No formato que eu costumo facilitar, usamos elementos de escuta ativa, exercícios de respiração, micro-protocolos de modulação e momentos de ancoragem. Na perspectiva da radiônica e do modelo informacional, a Roda cria um campo que amplia a ressonância entre participantes — e isso não é misticismo, é obra do ajuste de intenções e da presença.
Por que a comunidade acadêmica precisa da Roda de Terapia Comunitária Integrativa?
Universidade é lugar de produzir conhecimento, claro, mas também é lugar onde pessoas vivem tensões intensas: pressão por desempenho, isolamento em pesquisas, ansiedade de carreira. A Roda oferece um espaço para reconhecer essas tensões coletivamente, sem a rigidez de um diagnóstico ou a performance de um texto acadêmico.
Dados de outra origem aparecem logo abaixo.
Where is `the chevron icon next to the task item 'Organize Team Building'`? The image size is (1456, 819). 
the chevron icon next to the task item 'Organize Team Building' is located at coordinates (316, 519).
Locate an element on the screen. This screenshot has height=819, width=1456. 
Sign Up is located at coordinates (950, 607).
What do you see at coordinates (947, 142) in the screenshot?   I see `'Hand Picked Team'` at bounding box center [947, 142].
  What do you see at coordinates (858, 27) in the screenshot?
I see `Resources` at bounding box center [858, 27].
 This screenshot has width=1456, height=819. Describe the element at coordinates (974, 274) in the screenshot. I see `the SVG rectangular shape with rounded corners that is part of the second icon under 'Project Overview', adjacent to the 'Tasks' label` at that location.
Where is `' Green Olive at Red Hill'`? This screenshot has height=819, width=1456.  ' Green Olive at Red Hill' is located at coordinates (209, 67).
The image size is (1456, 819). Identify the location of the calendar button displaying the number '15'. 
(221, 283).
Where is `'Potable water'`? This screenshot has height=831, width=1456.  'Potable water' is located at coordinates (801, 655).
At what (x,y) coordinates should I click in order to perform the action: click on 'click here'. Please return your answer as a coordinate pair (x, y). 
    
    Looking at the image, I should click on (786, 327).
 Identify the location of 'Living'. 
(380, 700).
Ao contrário de grupos de suporte que focam apenas em exposição verbal, a Roda de TCI funciona através de integração de práticas que atuam no corpo, na mente e no campo informacional. Isso significa que você pode perceber efeito na respiração, no sono e na clareza de pensamentos nas semanas seguintes.
Se você se interessa por como integrar práticas de modulação em rodas e atendimentos, Conheça a formação completa que eu uso e ensino com responsabilidade.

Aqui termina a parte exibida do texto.